Bug #68789 Optimiser prefers primary key over secondary index for a range where
Submitted: 27 Mar 2013 1:12 Modified: 24 Jun 2013 4:33
Reporter: Gareth Humphries Email Updates:
Status: Not a Bug Impact on me:
None 
Category:MySQL Server: Optimizer Severity:S4 (Feature request)
Version:5.5.28 OS:Any
Assigned to: CPU Architecture:Any

[27 Mar 2013 1:12] Gareth Humphries
Description:
This probably applies to the optimser as well as InnoDB, but it is an InnoDB feature I'm trying to take advantage of.

I have a where that include a range on the primary key ( val <= p_key) and a range on a secondary column (val >= col). 

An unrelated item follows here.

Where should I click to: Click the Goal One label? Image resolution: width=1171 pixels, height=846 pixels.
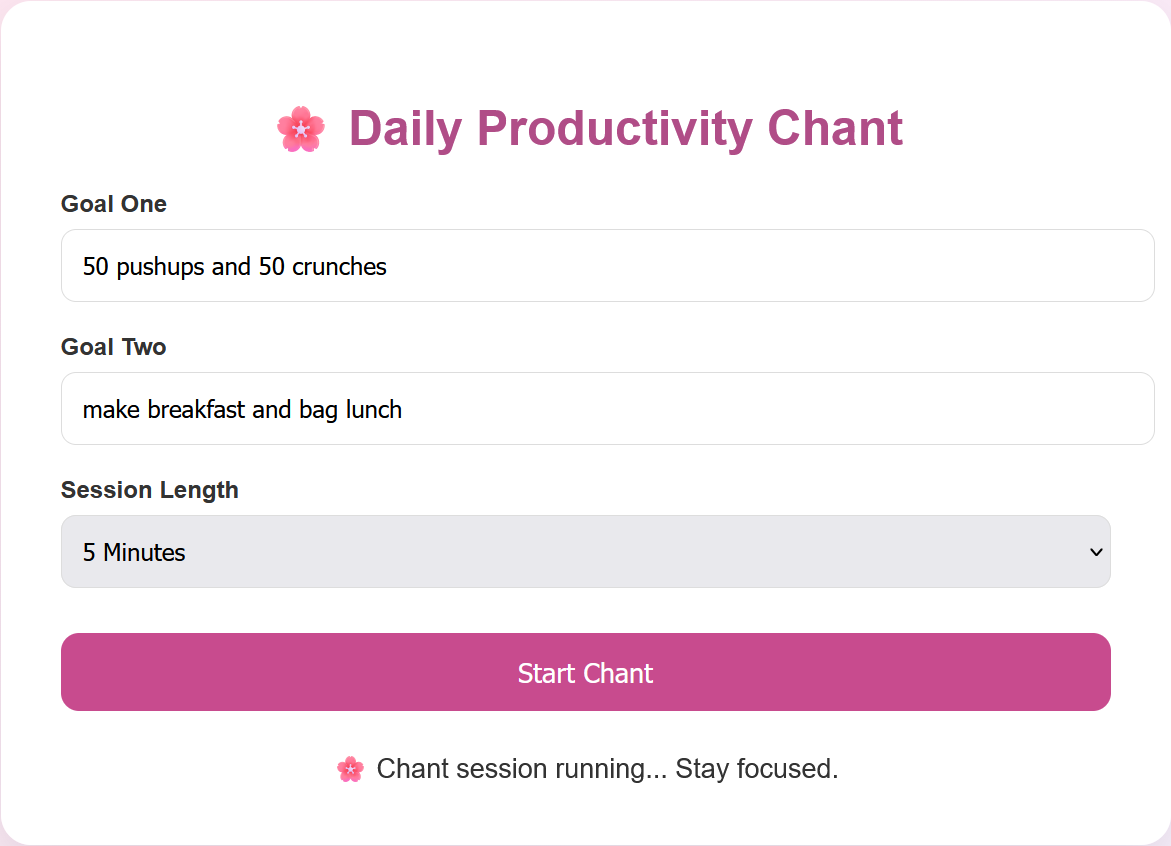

I would expect the query to use the secondary index on col, as due to Innodb using clustered indexes, that includes the primary key as well.

How to repeat:
mysql> create table repro (startip integer unsigned not null primary key, endip integer unsigned not null, value char(1));

mysql> create unique index ix_end on repro (endip);

$ ( echo "begin work;"; perl -e 'print "INSERT INTO repro (startip,endip,value) values (" . ($_ * 0x100) . ", " . (($_  * 0x100) + 0xff) . ", \"X\");\n" foreach ( 0x010000 .. 0xdfffff)' ; echo "commit;" ) | mysql -u repro repro

mysql> explain select value from repro where startip < inet_aton("50.50.50.50") and endip > inet_aton("50.50.50.50");
+----+-------------+-------+-------+----------------+---------+---------+------+---------+-------------+
| id | select_type | table | type  | possible_keys  | key     | key_len | ref  | rows    | Extra       |
+----+-------------+-------+-------+----------------+---------+---------+------+---------+-------------+
|  1 | SIMPLE      | repro | range | PRIMARY,ix_end | PRIMARY | 4       | NULL | 6232598 | Using where |
+----+-------------+-------+-------+----------------+---------+---------+------+---------+-------------+

I would expect to see this plan use ix_endip, so it can use startip at the index level instead of column level.
[29 Mar 2013 18:50] MySQL Verification Team
Hi,

Would you please let us know the results of the following two queries:

select count(*) from repro where startip < inet_aton("50.50.50.50");

and

select count(*) from repro where endip > inet_aton("50.50.50.50");
[29 Mar 2013 22:34] Gareth Humphries
mysql> select count(*) from repro where startip < inet_aton("50.50.50.50");
+----------+
| count(*) |
+----------+
|  3224115 |
+----------+
1 row in set (0.91 sec)

mysql> select count(*) from repro where startip > inet_aton("50.50.50.50");
+----------+
| count(*) |
+----------+
| 11390413 |
+----------+
1 row in set (2.85 sec)

mysql>
[29 Mar 2013 23:00] Gareth Humphries
Sorry, just noticed the where was slightly different between your queries:

mysql> select count(*) from repro where endip > inet_aton("50.50.50.50");
+----------+
| count(*) |
+----------+
| 11390414 |
+----------+
1 row in set (2.46 sec)
[11 Apr 2013 9:03] Jørgen Løland
Hi Gareth,

Thank you for the bug report.

You're right that the primary key columns are part of InnoDB secondary keys, but prior to version 5.6, MySQL was in most cases (including range access) not able to use these primary key fields. For more info:  http://glukhsv.blogspot.co.uk/2012/12/innodb-extended-secondary-keys.html

However, switching to MySQL 5.6 will not help with this query because the range access method is only able to make use of the second keypart (the PK in your case) if the comparison operator on the first keypart is either =, <=>, or IS NULL. Your query uses the ">" operator on the first keypart. For more info: http://jorgenloland.blogspot.co.uk/2011/08/mysql-range-access-method-explained.html

The conclusion is therefore that this is not a bug.
[24 Jun 2013 4:28] Gareth Humphries
Thanks  Jørgen.  I thought the loose index scan feature added in 5.5 would have applied in this case?  Is there scope for it to be expanded so it will, as it seems valuable for performance.
[24 Jun 2013 4:33] Gareth Humphries
Oh, sorry - I just saw that the link you provided only applies from 5.6.9 onward.

So to summarise: I could add a secondary key that explicitly includes the primary key (and duplicates it, due to the clustering), then the loose index scan would work.  As of 5.6.9, it can use the implicit primary key as if it were added in this way.

Thanks.